Little feet pattered amongst the brilliant groups. The Princess Royal was
a remarkably bright, lively child; the Prince of Wales a beautiful
good-tempered baby, in such a nautilus-shell cradle as Mrs. Thorneycroft
copied in modelling the likeness of Princess Beatrice. We have the pretty
fancy before us: the exquisite curves of the shell, its fair round-limbed
occupant, one foot and one arm thrown out with the careless grace of
childhood, as if to balance and steer the fairy bark, the other soft hand
lightly resting on the breast, over which the head and face, full of
infant innocence and peace, are inclined.
Both children were fond of music, as the daughter and son of parents so
musical might well be. When the youthful pair were a little older they
would stand still and quiet in the music-room to hear the Prince-father
discourse sweet sounds on his organ, and the Queen-mother sing with one of
her ladies, "in perfect time and tune," with a fine feeling for her songs,
as Mendelssohn has described her. The small people furnished a
never-ending series of merry anecdotes and witticisms all their own, and
would have gone far to break down the highest dead wall of stiffness and
reserve, had such a barrier ever existed. Now it was the little Princess,
a quaint tiny figure "in dark-blue velvet and white shoes, and, yellow kid
gloves," keeping the nurseries alive with her sports, showing off the new
frocks she had got as a Christmas-box from her grandmamma, the Duchess of
Kent, and bidding Miss Liddell put on one. Now it was the Queen offending
the dignity of her little daughter by calling her "Missy," and being told
in indignant remonstrance, "I'm not Missy--I'm the Princess Royal." Or it
was Lady Lyttelton who was warned off with the dismissal in French, from
the morsel of royalty, not quite three, "N'approchez pas moi, moi ne
veut pas vous;" or it was the Duke of Wellington, with a dash of old
chivalry, kissing the baby-hand and bidding its owner remember, him. Or
the child was driving in Windsor Park with the Queen and three of her
ladies, when first the Princess imagined she saw a cat beneath the trees,
and announced, "Cat come to look at the Queen, I suppose." Then she longed
for the heather on the bank, and asked Lady Dunmore to get her some; when
Lady Dunmore said she could not do that, as they were driving so fast, the
little lady observed composedly, "No, you can't, but those
girls," meaning the two Maids of Honour, in the full dignity of their
nineteen or twenty summers and their office, "might get me some."

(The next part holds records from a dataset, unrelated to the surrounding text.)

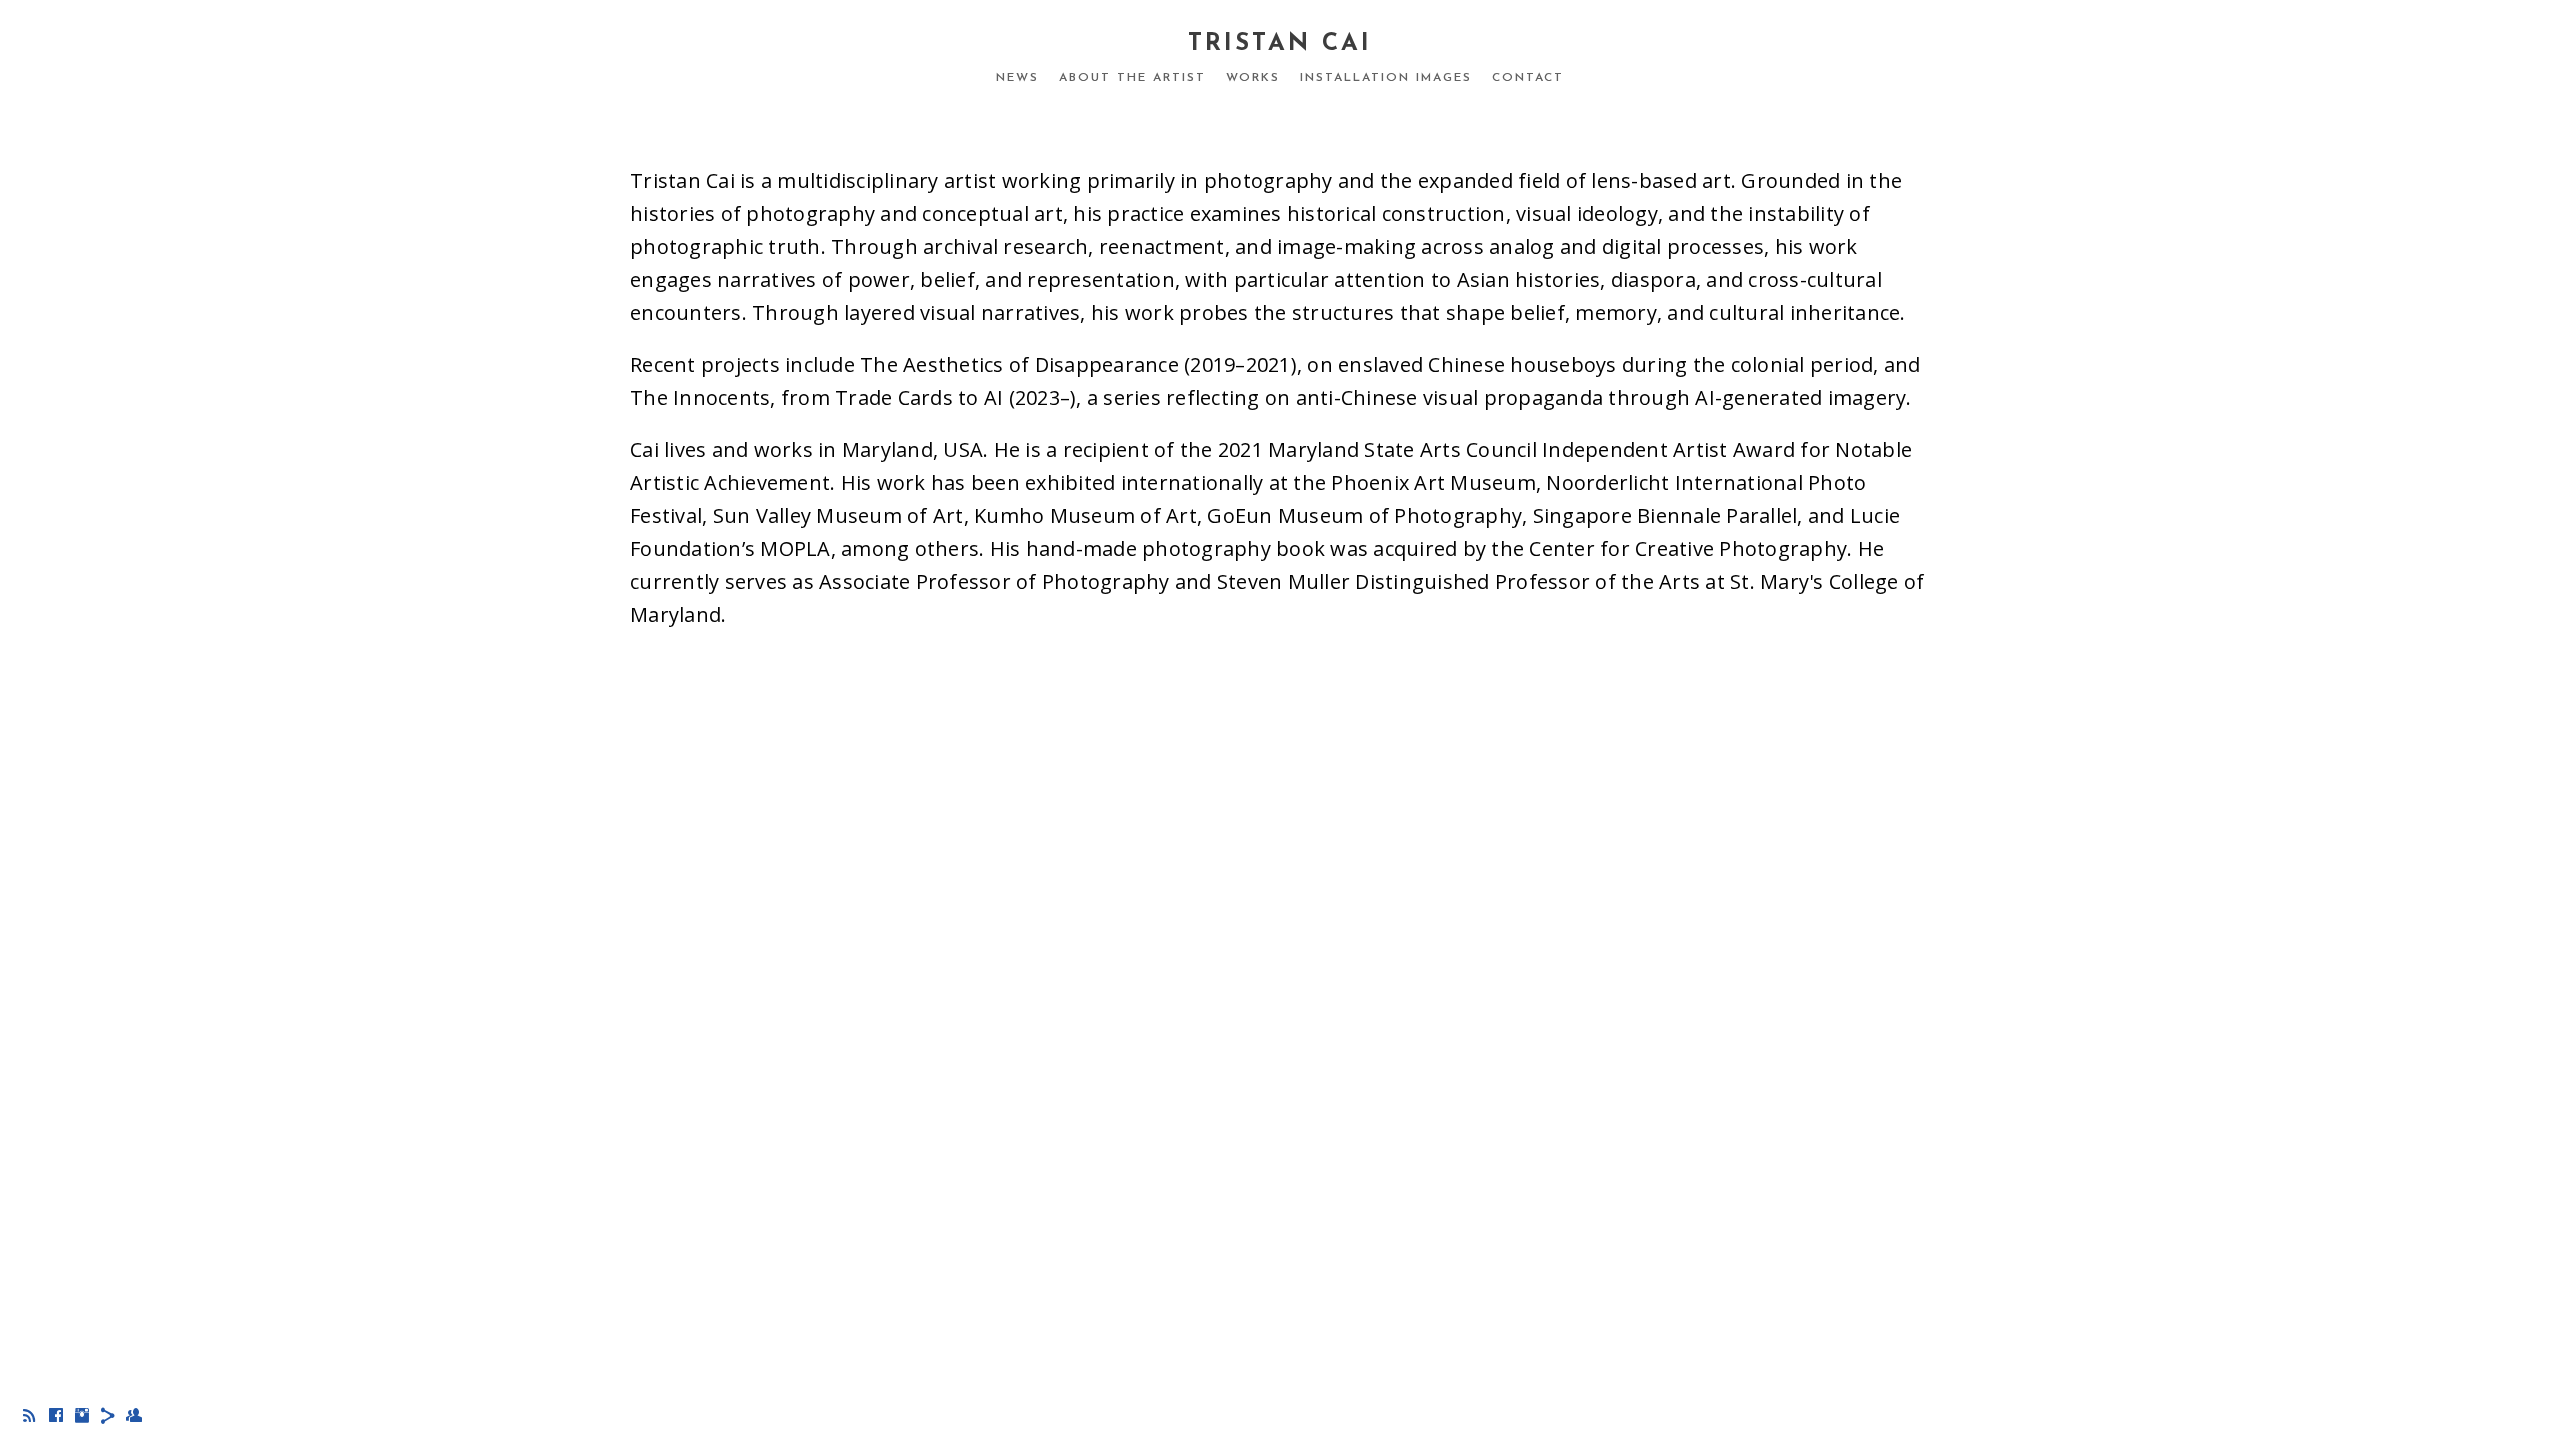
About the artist (1132, 78)
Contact (1528, 78)
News (1017, 78)
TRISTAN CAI (1280, 44)
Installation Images (1386, 78)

Windsor Castle in the height of summer, Windsor in the park among the old
oaks and ferns, Windsor on the grand terrace with its glorious English
view, might well leave bright lingering memories in a susceptible young
mind. So we hear of a delightful ride, when the kind Queen mounted her
Maid of Honour on a horse which had once belonged to Miss Liddell's
sister, and in default of Miss Liddell's habit, which was not forthcoming,
lent her one of the Queen's, with hat, cellar and cuffs to suit, and the
two cantered and walked over the greensward and down many a leafy glade
for two hours and a half. Once, we are told, the Queen, the Prince, and
the whole company went out after dinner in the warm summer weather, and
promenaded in the brilliant moonlight, a sight to see, with the lit-up
castle in the background, the men in the Windsor uniform, the women in
full dress, like poor Marie Antoinette's night promenades at Versailles,
or a page from Boccaccio.
Running through all the young Maid of Honour's diary is the love which
makes all service light; the loyal innocent sense of hardship at being in
waiting and not seeing the Queen "at least once a day;" the affectionate
regret to lose any of her Majesty's company; the pride and pleasure at
being selected by the Queen for special duties.